Study of pyridoxamine against glycation and reactive oxygen species production in human serum albumin as model protein: An in vitro & ex vivo approach.

Hyperglycaemia is considered to be a driving factor for advanced glycated end products (AGEs). Inhibiting the process of glycation play an important role in reducing the diabetes related complications. We have explored the glucose mediated glycation and antiglycation activity of pyridoxamine using human serum albumin (HSA). Protein was incubated with glucose for 28 days at physiological temperature to achieve glycation. Antiglycation activity was assessed by the estimation of carbonyl content, free lysine and AGE specific fluorescence. Molecular docking was used to study the interaction of pyridoxamine with HSA and to get a detailed understanding of binding sites and binding energy. Glycation was reduced by pyridoxamine to commendable levels which was evident by the quantification of free lysine and carbonyl content. Pyridoxamine treatment also prevented the loss in secondary structure induced by glycation.
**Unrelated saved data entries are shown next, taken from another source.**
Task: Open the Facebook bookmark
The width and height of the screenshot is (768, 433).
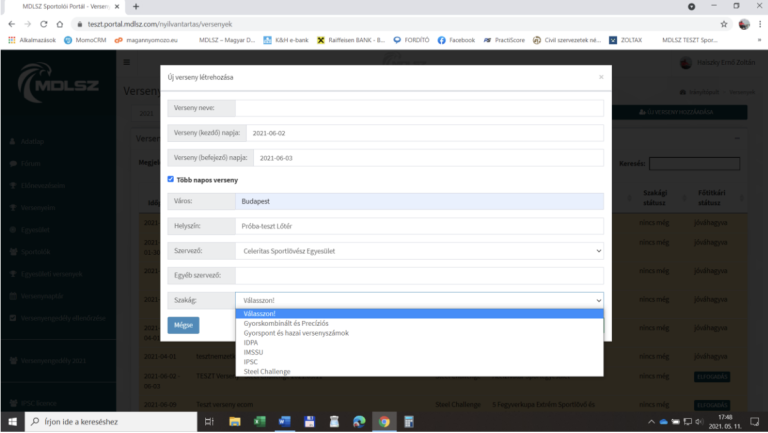Action: [x=455, y=40]
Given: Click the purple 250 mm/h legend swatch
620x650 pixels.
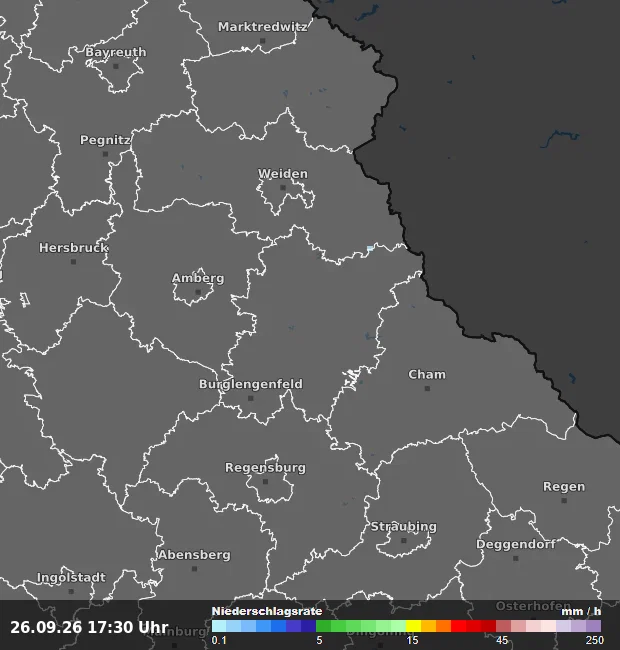Looking at the screenshot, I should (593, 626).
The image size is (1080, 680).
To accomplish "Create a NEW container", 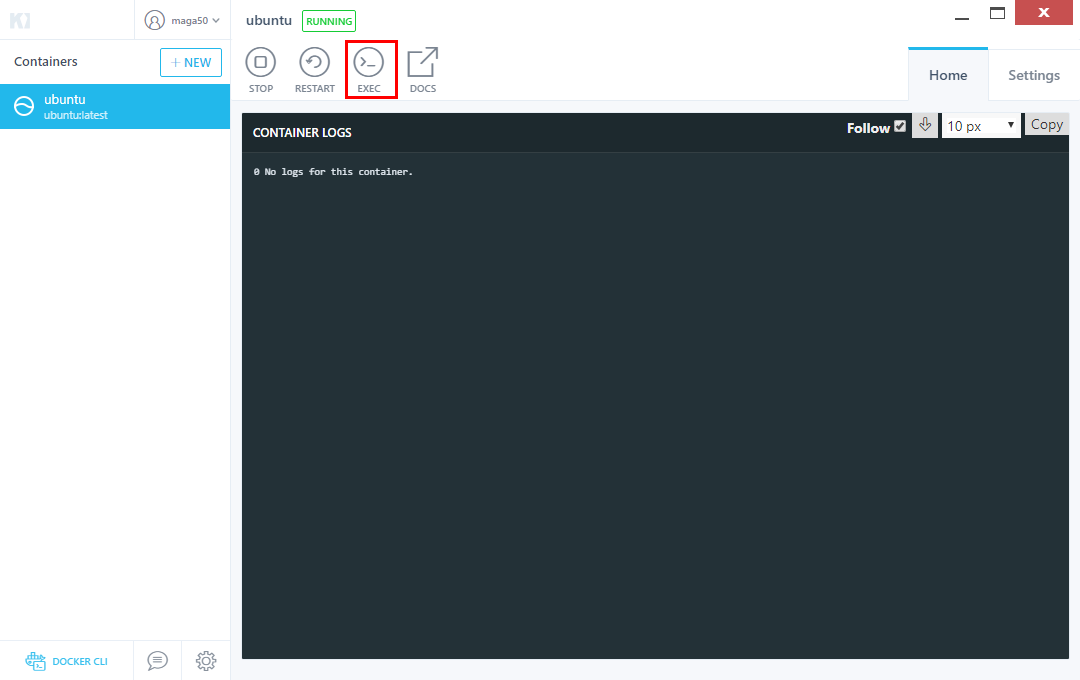I will tap(190, 61).
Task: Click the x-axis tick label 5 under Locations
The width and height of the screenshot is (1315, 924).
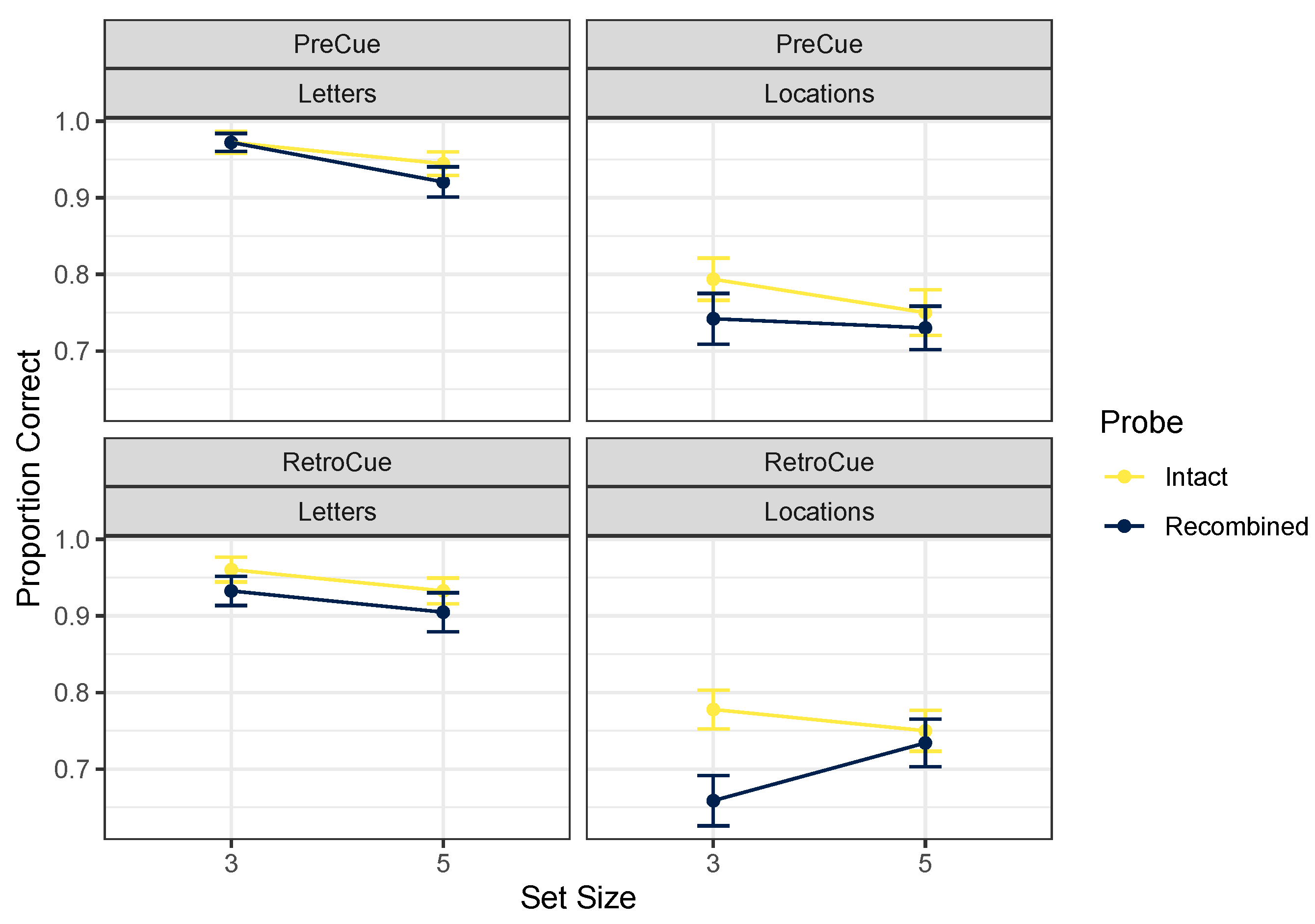Action: click(925, 863)
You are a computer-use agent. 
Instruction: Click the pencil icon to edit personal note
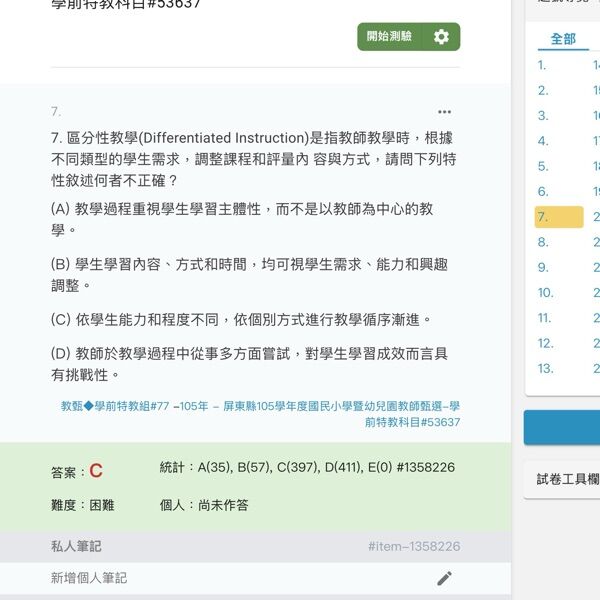click(444, 578)
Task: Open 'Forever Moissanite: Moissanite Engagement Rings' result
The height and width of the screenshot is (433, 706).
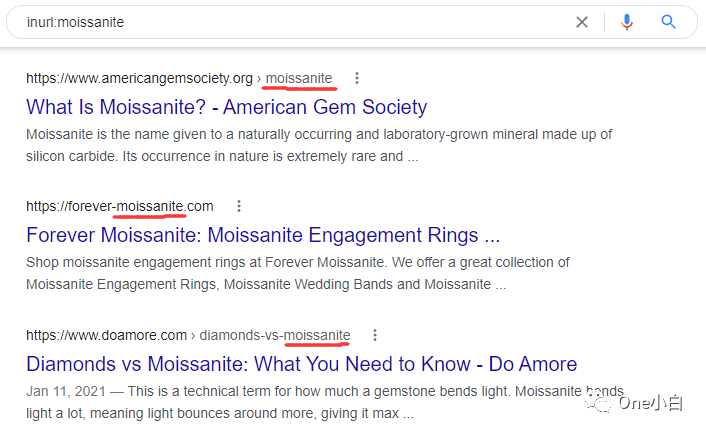Action: (262, 236)
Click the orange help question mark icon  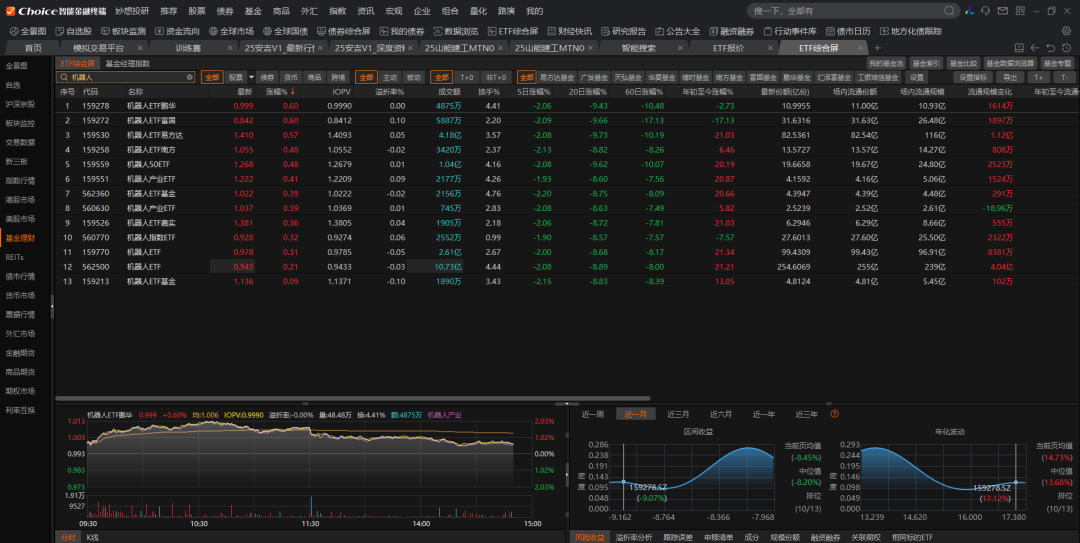tap(834, 414)
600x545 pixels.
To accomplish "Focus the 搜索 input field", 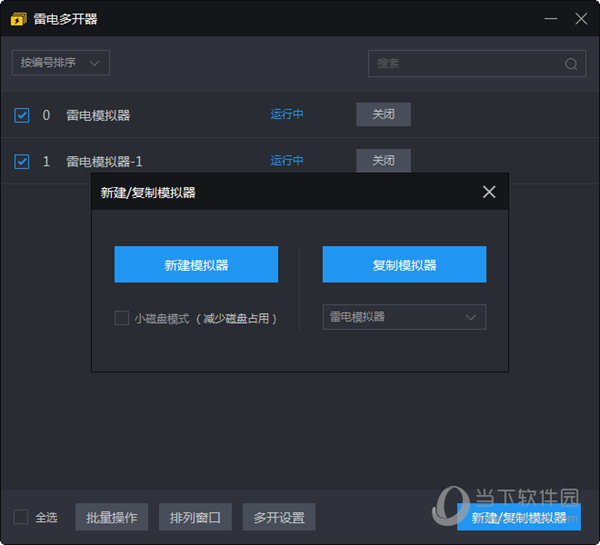I will click(465, 64).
It has also emerged as the quencher of reactive oxygen species which lead to the protection of DNA from oxidative damage. Pyridoxamine was found to be located at subdomain IIA of HSA with binding energy of -5.6 kcal/mol. These results are high points in the antiglycation activity of pyridoxamine. Its antioxidant nature and antiglycation activity are proof of its potential in preventing disease progression in diabetes.